Python's Pandas and Geopandas libraries are used to manage most of the data. Most of the data retrieved from each database is managed with Pandas dataframes. Geopandas is used for GIS-specific data, including latitude and longitude points and any lines or polygons made up of connected points. Matplotlib handles objects representing static maps, and Folium is used to create objects related to Leaflet.js interactive maps.
Once the data for each project is available, it's transformed to meet the needs of the project. Pandas and Geopandas functions are used to narrow down the data to relevant information. Project 1 counts events by latitude and longitude and filters out data below the top 100 locations for events. In project 2, the data is aggregated by a map of U.S. climate divisions defined by the NOAA. Project 3 transforms several data sets, the most major example being that traffic data and population data are combined to form a per capita data set. Project 4 uses Pandas to filter out unnecessary data and aggregate data by state.

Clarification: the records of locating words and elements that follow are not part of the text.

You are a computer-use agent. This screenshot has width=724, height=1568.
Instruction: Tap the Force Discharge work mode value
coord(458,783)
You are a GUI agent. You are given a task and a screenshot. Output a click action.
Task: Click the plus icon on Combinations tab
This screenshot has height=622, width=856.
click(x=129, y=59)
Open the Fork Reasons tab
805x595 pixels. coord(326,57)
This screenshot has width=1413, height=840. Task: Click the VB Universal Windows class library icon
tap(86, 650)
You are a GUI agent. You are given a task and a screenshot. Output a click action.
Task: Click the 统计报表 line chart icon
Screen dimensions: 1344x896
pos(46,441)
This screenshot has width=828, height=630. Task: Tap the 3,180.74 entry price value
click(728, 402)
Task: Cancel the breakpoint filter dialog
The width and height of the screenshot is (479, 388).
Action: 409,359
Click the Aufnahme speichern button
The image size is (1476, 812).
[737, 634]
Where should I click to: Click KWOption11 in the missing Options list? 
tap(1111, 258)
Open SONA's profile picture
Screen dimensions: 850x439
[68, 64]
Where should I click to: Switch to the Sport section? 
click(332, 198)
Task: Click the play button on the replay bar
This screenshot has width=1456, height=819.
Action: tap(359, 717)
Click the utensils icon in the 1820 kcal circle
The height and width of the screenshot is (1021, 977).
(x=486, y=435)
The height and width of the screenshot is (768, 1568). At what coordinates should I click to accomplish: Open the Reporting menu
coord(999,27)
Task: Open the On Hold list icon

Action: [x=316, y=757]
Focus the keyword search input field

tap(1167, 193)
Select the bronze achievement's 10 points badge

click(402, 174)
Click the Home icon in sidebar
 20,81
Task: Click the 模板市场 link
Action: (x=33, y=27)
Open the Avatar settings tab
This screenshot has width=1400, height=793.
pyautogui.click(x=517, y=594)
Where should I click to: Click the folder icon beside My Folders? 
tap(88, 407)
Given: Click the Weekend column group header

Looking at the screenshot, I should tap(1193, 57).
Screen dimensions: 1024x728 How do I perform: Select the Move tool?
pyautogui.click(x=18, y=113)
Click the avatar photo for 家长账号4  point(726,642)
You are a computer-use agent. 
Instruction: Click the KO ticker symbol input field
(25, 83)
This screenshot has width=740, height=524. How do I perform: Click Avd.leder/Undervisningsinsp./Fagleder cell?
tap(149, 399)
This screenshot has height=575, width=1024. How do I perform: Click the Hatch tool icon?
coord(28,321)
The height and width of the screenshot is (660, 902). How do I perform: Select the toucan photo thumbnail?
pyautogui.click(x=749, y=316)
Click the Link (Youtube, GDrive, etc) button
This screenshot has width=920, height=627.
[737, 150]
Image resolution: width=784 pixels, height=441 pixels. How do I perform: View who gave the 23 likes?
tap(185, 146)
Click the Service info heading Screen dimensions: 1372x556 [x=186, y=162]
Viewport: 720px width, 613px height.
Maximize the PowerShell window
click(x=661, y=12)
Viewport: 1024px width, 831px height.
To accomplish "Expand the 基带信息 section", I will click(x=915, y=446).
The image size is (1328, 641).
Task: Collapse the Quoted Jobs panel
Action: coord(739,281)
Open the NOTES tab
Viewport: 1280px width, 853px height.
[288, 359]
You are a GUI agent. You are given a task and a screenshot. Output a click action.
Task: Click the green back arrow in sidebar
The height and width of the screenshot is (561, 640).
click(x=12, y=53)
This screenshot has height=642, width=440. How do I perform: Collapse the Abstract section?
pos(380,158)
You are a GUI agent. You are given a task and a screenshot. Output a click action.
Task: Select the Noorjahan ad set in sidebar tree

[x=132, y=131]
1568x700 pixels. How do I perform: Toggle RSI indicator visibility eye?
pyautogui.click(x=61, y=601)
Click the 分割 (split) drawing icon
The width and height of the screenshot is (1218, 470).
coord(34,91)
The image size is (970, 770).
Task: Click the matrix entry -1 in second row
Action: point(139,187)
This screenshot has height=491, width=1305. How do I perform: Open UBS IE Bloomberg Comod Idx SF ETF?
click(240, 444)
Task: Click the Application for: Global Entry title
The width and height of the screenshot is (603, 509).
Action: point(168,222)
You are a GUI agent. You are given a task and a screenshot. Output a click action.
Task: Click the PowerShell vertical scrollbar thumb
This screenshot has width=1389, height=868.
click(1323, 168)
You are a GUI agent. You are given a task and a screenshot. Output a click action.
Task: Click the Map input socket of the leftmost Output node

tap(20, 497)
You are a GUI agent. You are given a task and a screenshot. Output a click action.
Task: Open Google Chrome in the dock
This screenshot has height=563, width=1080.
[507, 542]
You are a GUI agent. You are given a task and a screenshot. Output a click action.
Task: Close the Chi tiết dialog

Each project makes a final transformation to display the data as a map. Usually this is with a function of Matplotlib or Folium. For example, in projects 3 and 4, Folium's Circle function draws bubbles centered on latitude and longitude points.
Pandas functions are used to read in data from csv files in most cases. Project 1 uses Google BigQuery to access data archived by GDELT without reading a specific file. Kaggle's API is called in projects 2, 3, and 4 to download specific data sets relevant to those projects.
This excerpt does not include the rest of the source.